### [Activity]
Put the items from the line containing "has height=1134, width=665." through the end of the items, inclusive, into a Markdown table with the columns Row and Line, numbering each line and skipping blank lines. Leave the pictures out.

+++ Data for this exercise

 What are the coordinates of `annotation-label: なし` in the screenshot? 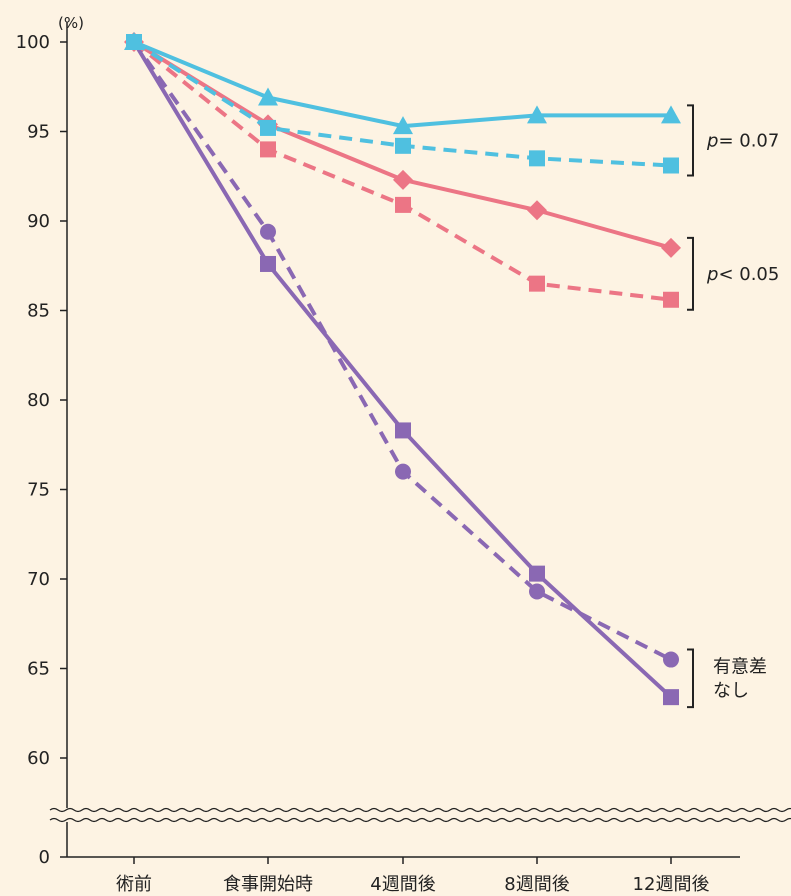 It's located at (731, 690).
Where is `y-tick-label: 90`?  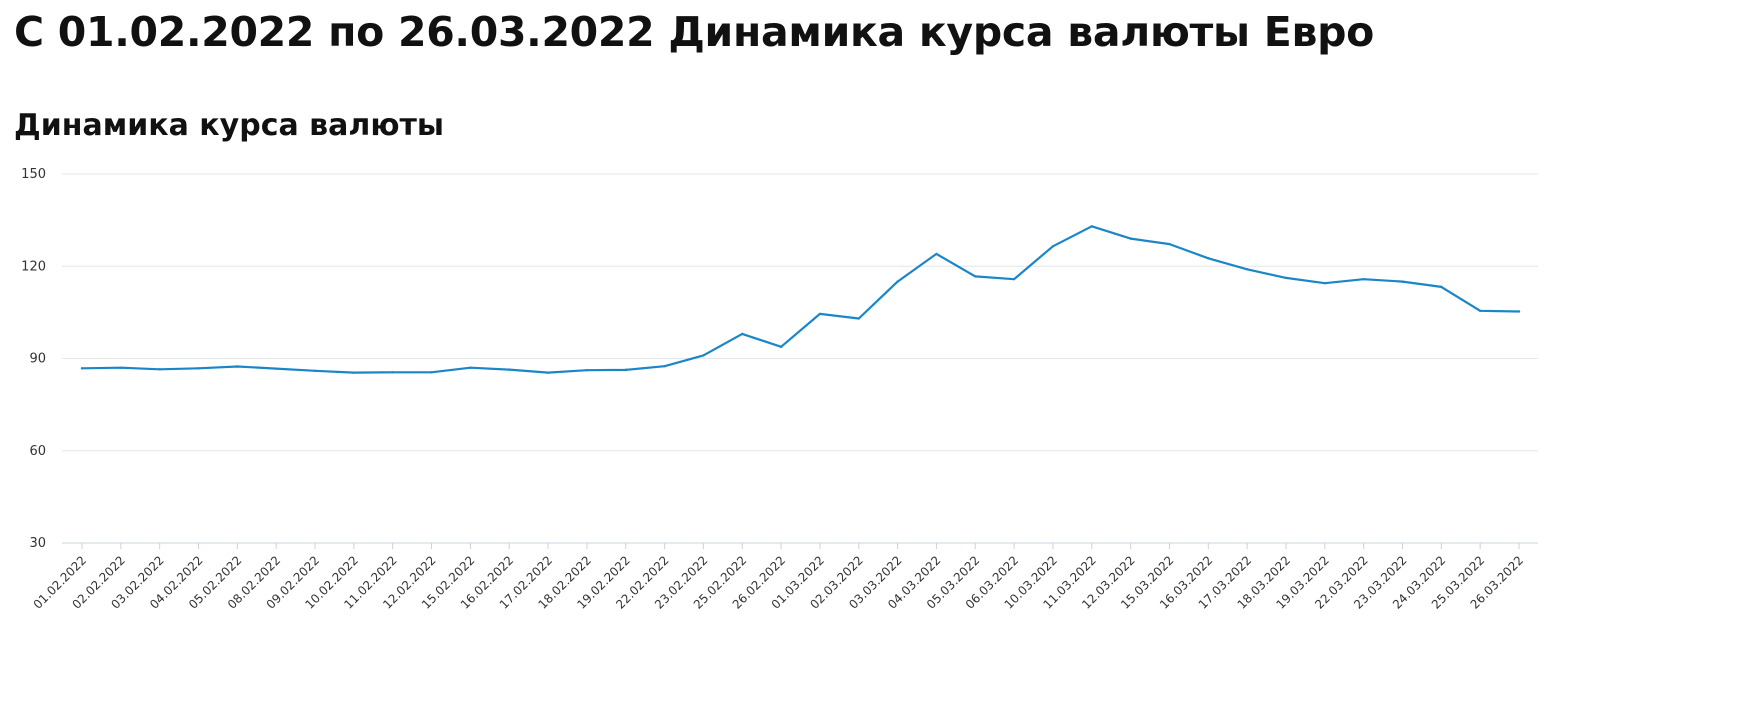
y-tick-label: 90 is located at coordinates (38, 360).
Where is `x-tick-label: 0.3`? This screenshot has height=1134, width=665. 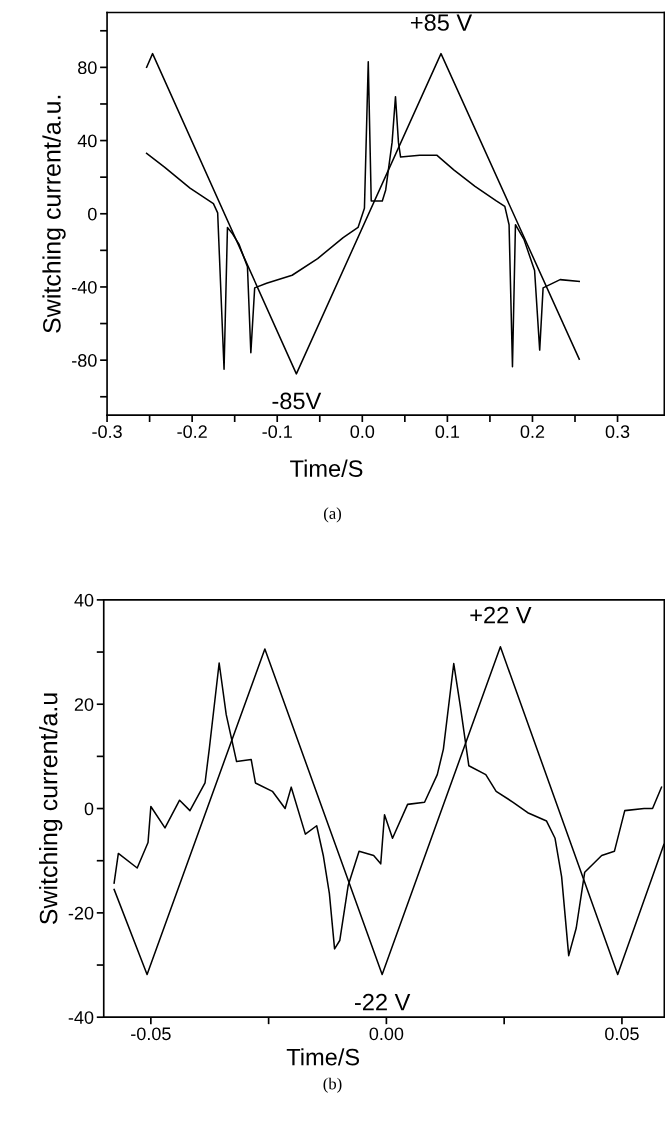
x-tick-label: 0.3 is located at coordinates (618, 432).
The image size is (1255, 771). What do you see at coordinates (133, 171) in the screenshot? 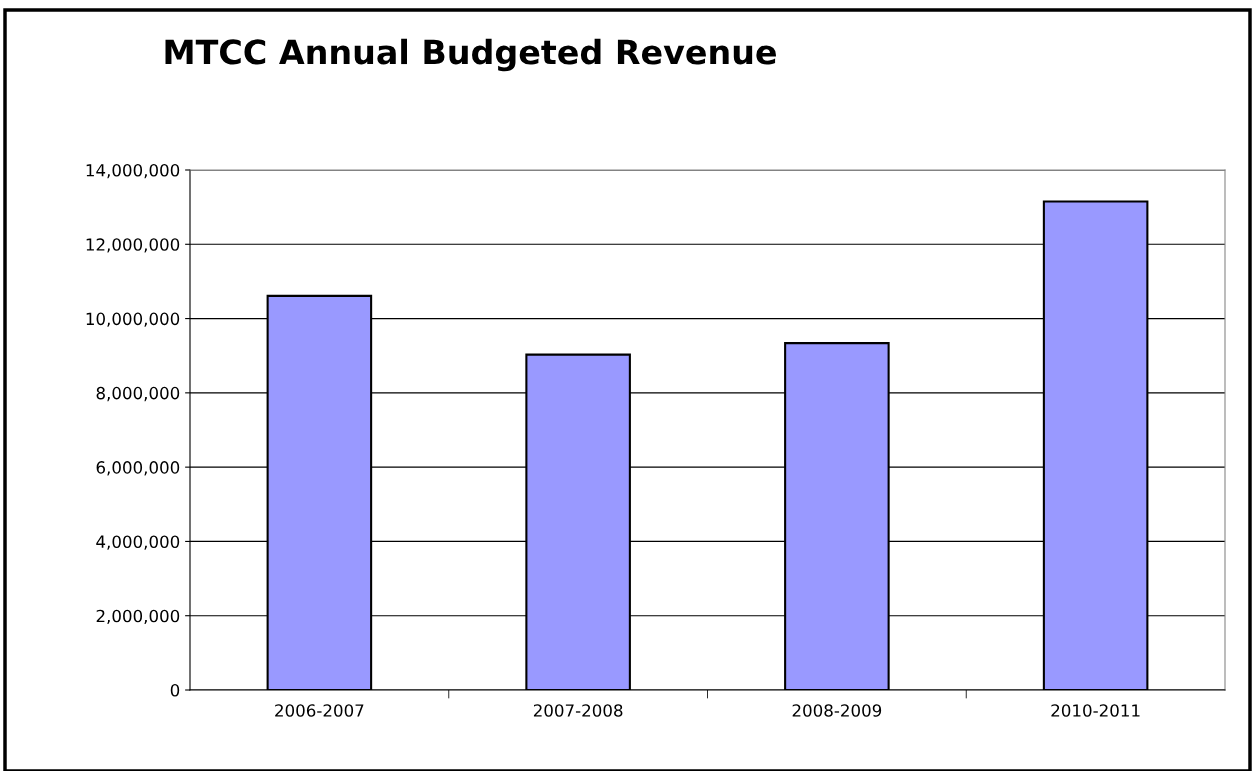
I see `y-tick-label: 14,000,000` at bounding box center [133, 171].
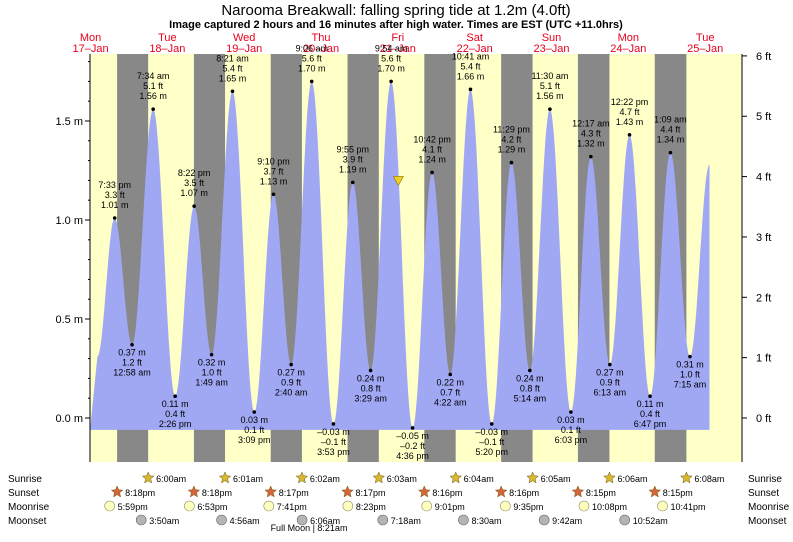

++++++

### [Answer to the problem]
| Row | Line |
|---|---|
| 1 | Where is `x-tick-label: 0.3`? This screenshot has height=1134, width=665.  |
| 2 | x-tick-label: 0.3 is located at coordinates (618, 432). |
| 3 | The image size is (1255, 771). What do you see at coordinates (133, 171) in the screenshot?  |
| 4 | I see `y-tick-label: 14,000,000` at bounding box center [133, 171]. |